From: "Joshua D(dot) Drake" <jd(at)commandprompt(dot)com>
To: "Joshua D(dot) Drake" <jd(at)commandprompt(dot)com>
Cc: PgSQL General <pgsql-general(at)postgresql(dot)org>, PostgreSQL-development <pgsql-hackers(at)postgresql(dot)org>
Subject: Index greater than 8k
Date: 2006-10-30 16:27:37
Message-ID: 454627F9.10805@commandprompt.com
Views: Raw Message | Whole Thread | Download mbox | Resend email
Lists: pgsql-general pgsql-hackers

Hello,

I recently posted about a word being too long with Tsearch2. That isn't
actually the problem I am trying to solve (thanks for the feedback
though, now I understand it).

The problem I am after is the 8k index size issue.
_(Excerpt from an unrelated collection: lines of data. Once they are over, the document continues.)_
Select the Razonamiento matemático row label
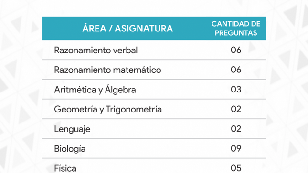 pyautogui.click(x=107, y=70)
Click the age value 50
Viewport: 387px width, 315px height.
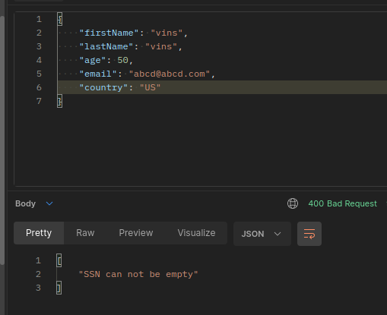click(122, 60)
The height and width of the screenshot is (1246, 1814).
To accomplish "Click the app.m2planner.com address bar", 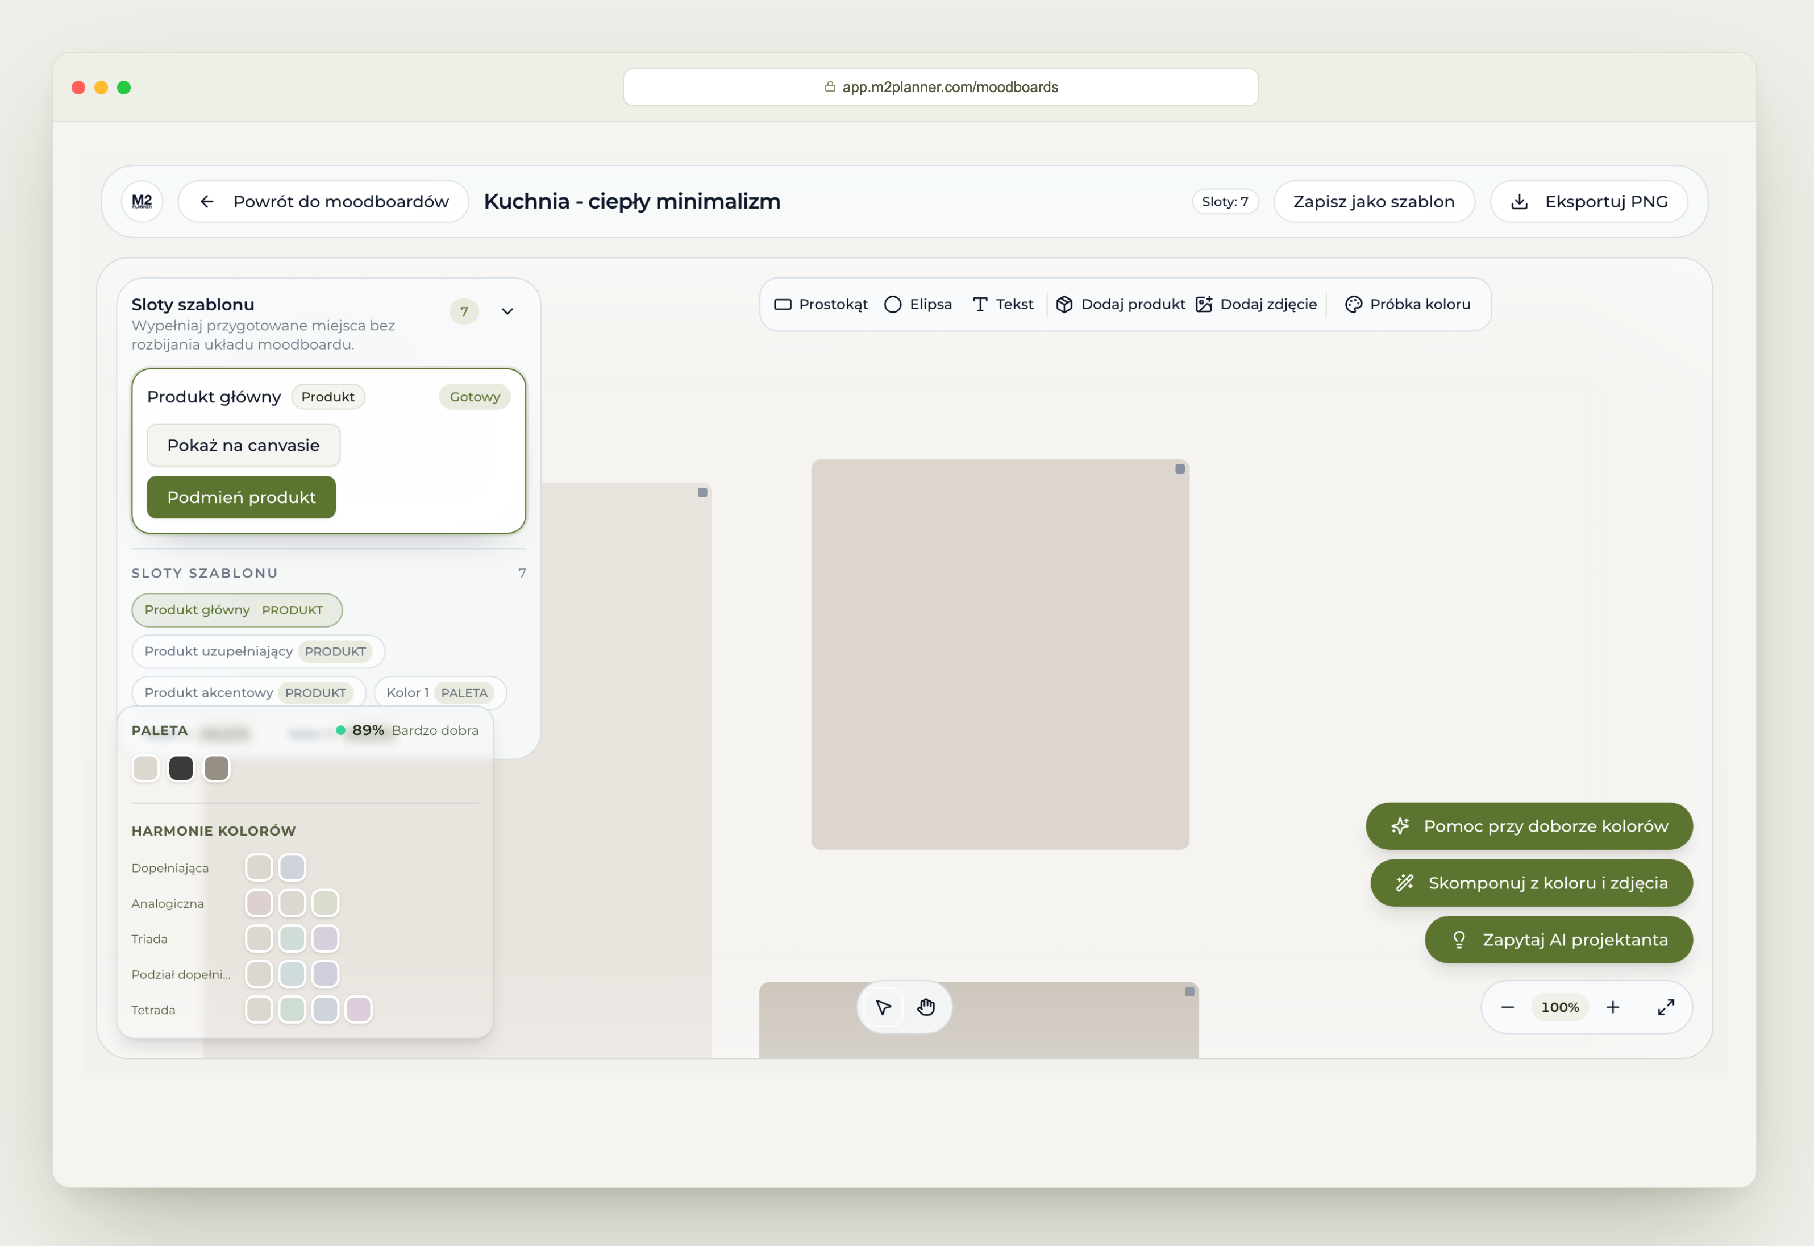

It is very easy to
get a GIST index (especially when using tsearch2) that is larger than that.

Is recompiling the block size the option there?
What are the downsides, except for the custom build?

Joshua D. Drake

--

=== The PostgreSQL Company: Command Prompt, Inc. ===
Sales/Support: +1.503.667.4564 || 24x7/Emergency: +1.800.492.2240
Providing the most comprehensive PostgreSQL solutions since 1997
http://www.commandprompt.com/

Donate to the PostgreSQL Project: http://www.postgresql.org/about/donate


From: Teodor Sigaev <teodor(at)sigaev(dot)ru>
To: "Joshua D(dot) Drake" <jd(at)commandprompt(dot)com>
Cc: PgSQL General <pgsql-general(at)postgresql(dot)org>, PostgreSQL-development <pgsql-hackers(at)postgresql(dot)org>
Subject: Re: Index greater than 8k
Date: 2006-10-31 07:55:00
Message-ID: 45470154.20405@sigaev.ru
Views: Raw Message | Whole Thread | Download mbox | Resend email
Lists: pgsql-general pgsql-hackers

> The problem I am after is the 8k index size issue. It is very easy to
> get a GIST index (especially when using tsearch2) that is larger than that.
Hmm, tsearch2 GIST index is specially designed for support huge index entry:
first, every lexemes in tsvectore are transformed to hash value (with a help of
crc32), second, it's stripped all position infos, third, if size of array is
greater than TOAST_INDEX_TARGET then tsearch2 will make bit signature of
tsvector. Signature's length is fixed and equals to 252 bytes by default (+ 8
bytes for header of datum). All values on internal pages are represented as
signatures below.

So, tsearch2 guarantees that index entry will be small enough. If it's not true,
then there is a bug - pls, make test suite demonstrating the problem.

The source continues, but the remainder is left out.